Studentized residuals by leave-one-out analysis for the fixed-effect model
Description
Calculating the studentized residuals by leave-one-out analysis (studentized deleted residuals) for the fixed-effect model and the percentiles of their bootstrap distributions.
Usage
STR_FE(y, v, B=2000, alpha=0.95)
Arguments
y |
A vector of the outcome measure estimates (e.g., MD, SMD, log OR, log RR, RD) |
v |
A vector of the variance estimate of |
B |
The number of bootstrap resampling (default: 2000) |
alpha |
The bootstrap percentiles to be outputted; 0.5(1-alpha)th and (1-0.5(1-alpha))th pecentiles. Default is 0.95; 2.5th and 97.5th percentiles are calculated. |
Value
The studentized residuals by leave-one-out analysis. The outputs are ordered by the sizes of the studentized residuals.
-
id
: ID of the study. -
psi
: The studentized residuals by leave-one-out analysis (studentized deleted residuals). -
Q1
: 0.5(1-alpha)th percentile for the bootstrap distribution of the studentized residual (default: 2.5th percentile). -
Q2
: 1-0.5(1-alpha)th percentile for the bootstrap distribution of the studentized residual (default: 97.5th percentile).
Examples
require(metafor)
data(PPI)
edat1 <- escalc(ai=d1,n1i=n1,ci=d2,n2i=n2,measure="OR",data=PPI)
STR_FE(edat1$yi,edat1$vi)
Variance ratio influential statistics
Description
Calculating the variance ratio influential statistics by leave-one-out analysis and the percentiles of their bootstrap distributions.
Usage
VRATIO(y, v, B=2000, alpha=0.05)
Arguments
y |
A vector of the outcome measure estimates (e.g., MD, SMD, log OR, log RR, RD) |
v |
A vector of the variance estimate of |
B |
The number of bootstrap resampling (default: 2000) |
alpha |
The bootstrap percentile to be outputted (default: 0.05) |
Value
The variance ratio influential statistics by leave-one-out analysis and their bootstrap percentiles. The outputs are ordered by the sizes of the variance ratio statistics.
-
id
: ID of the study. -
VR
: The VRATIO statistic (relative change of the variance of the overall estimator) by leave-one-out analysis. -
Q1
:alpha
th percentile for the bootstrap distribution of the VRATIO statistic. -
TR
: The TAU2RATIO statistic (relative change of the heterogeneity variance) by leave-one-out analysis. -
Q2
:alpha
th percentile for the bootstrap distribution of the TAU2RATIO statistic.
Examples
require(metafor)
data(finasteride)
edat3 <- escalc(m1i=m1,sd1i=s1,n1i=n1,m2i=m0,sd2i=s0,n2i=n0,measure="MD",data=finasteride)
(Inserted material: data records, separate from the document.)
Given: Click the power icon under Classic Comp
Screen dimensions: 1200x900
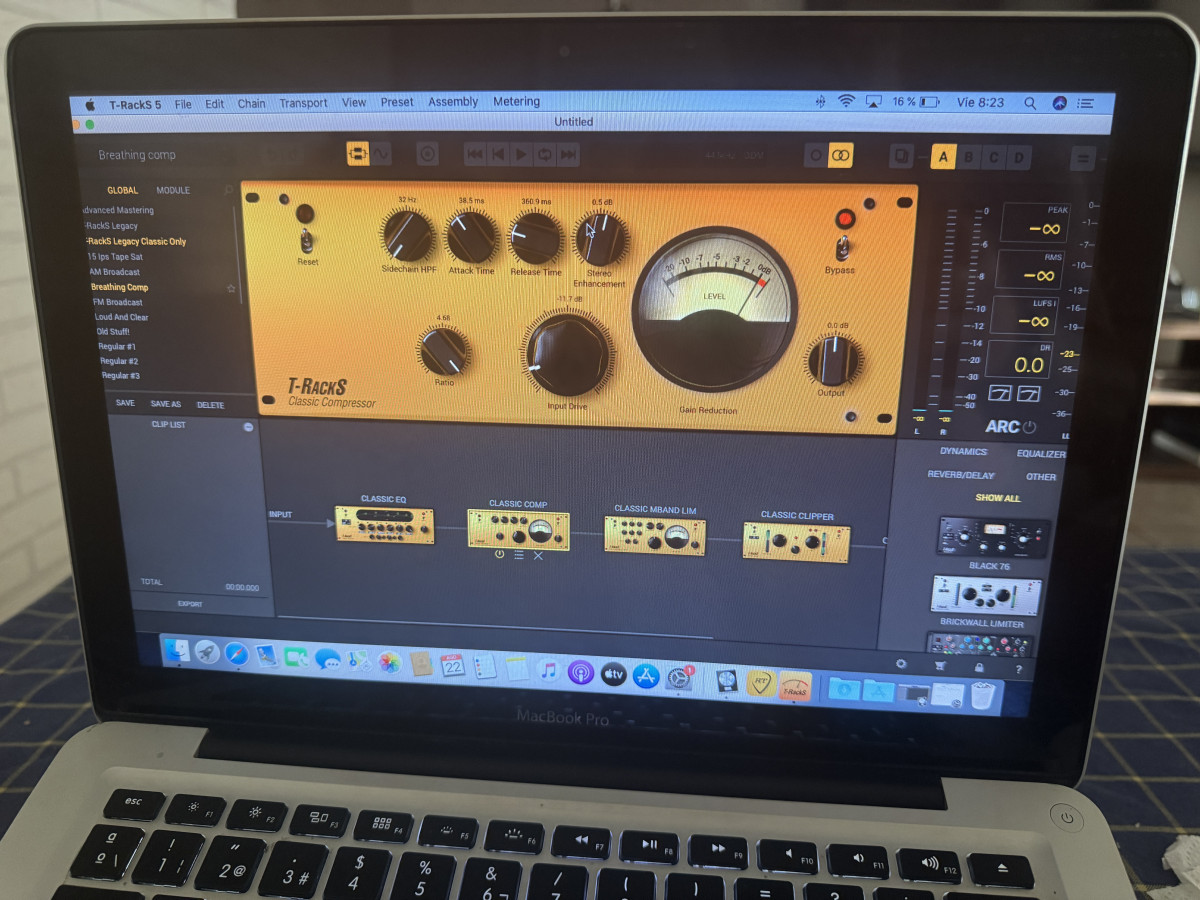Looking at the screenshot, I should coord(499,555).
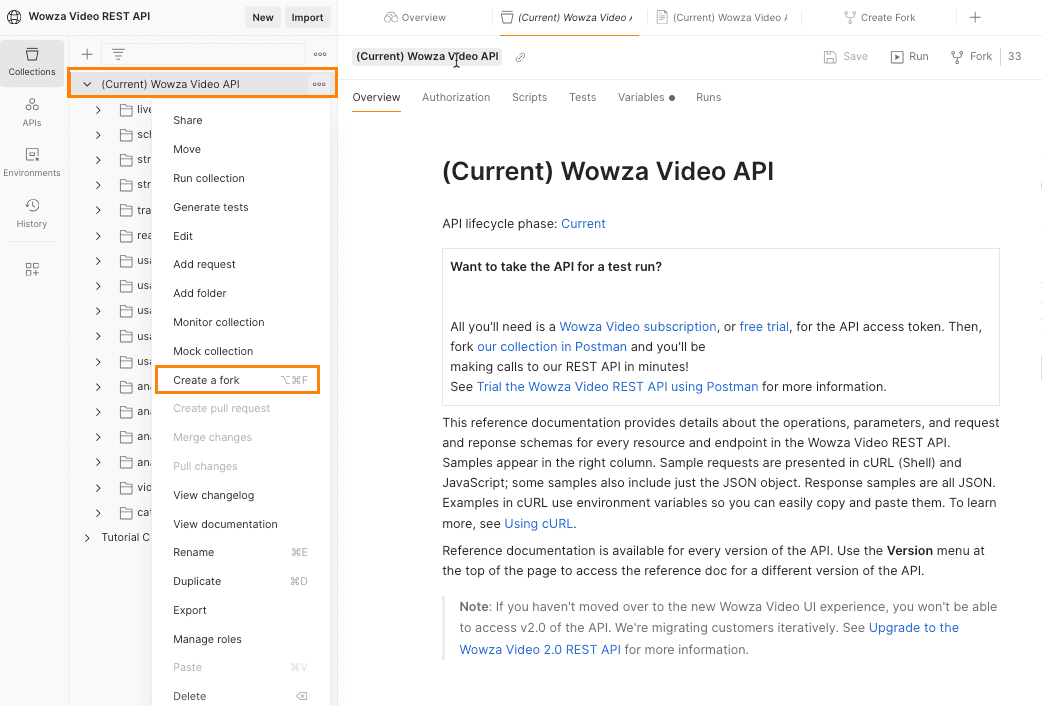The image size is (1042, 706).
Task: Expand the Tutorial Collection folder
Action: (x=87, y=536)
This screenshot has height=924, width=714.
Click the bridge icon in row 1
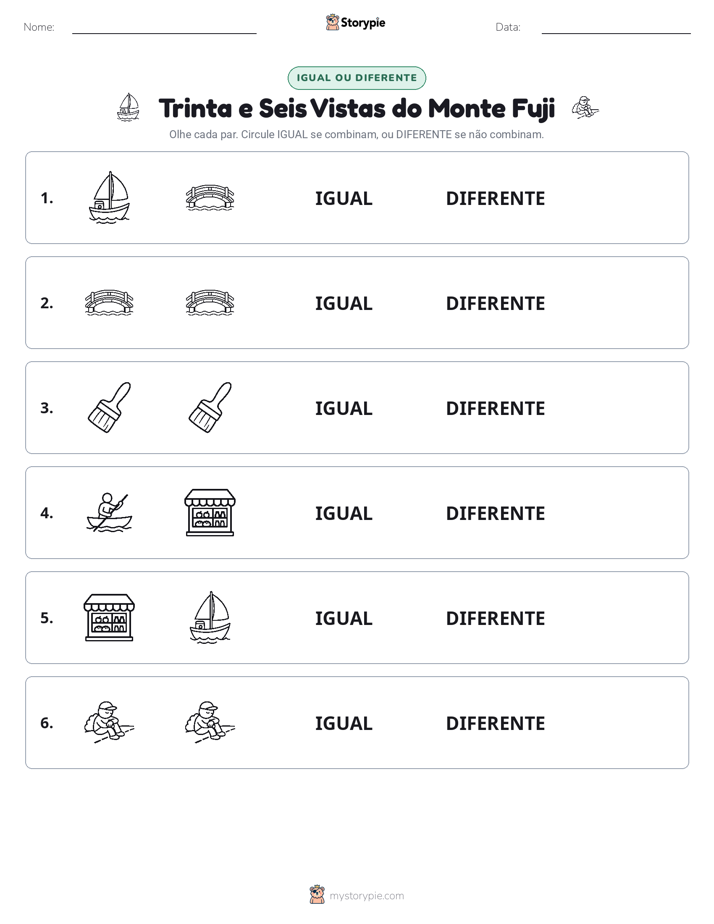pos(210,197)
VRATIO(edat3$yi, edat3$vi, B=10)
# This is an example command for illustration. B should be >= 1000.
A multicenter clinical trial data assessing the treatment effect of finasteride for benign prostatic hyperplasia
Description
-
center
: Center ID -
n1
: Number of observations in finasteride group -
m1
: Mean of the change of Boyarsky score from baseline in finasteride group -
s1
: SD of the change of Boyarsky score from baseline in finasteride group -
n0
: Number of observations in placebo group -
m0
: Mean of the change of Boyarsky score from baseline in placebo group -
s0
: SD of the change of Boyarsky score from baseline in placebo group
Usage
data(PPI)
Format
A data frame with 29 rows and 7 variables
References
Gormley, G. J., Stoner, E., Bruskewitz, R. C., et al. (1992). The effect of finasteride in men with benign prostatic hyperplasia. The Finasteride Study Group. New England Journal of Medicine. 327: 1185-1191. doi:10.1056/nejm199210223271701
Gould, A. L. (1998). Multi-centre trial analysis revisited. Statistics in Medicine. 17: 1779-1797.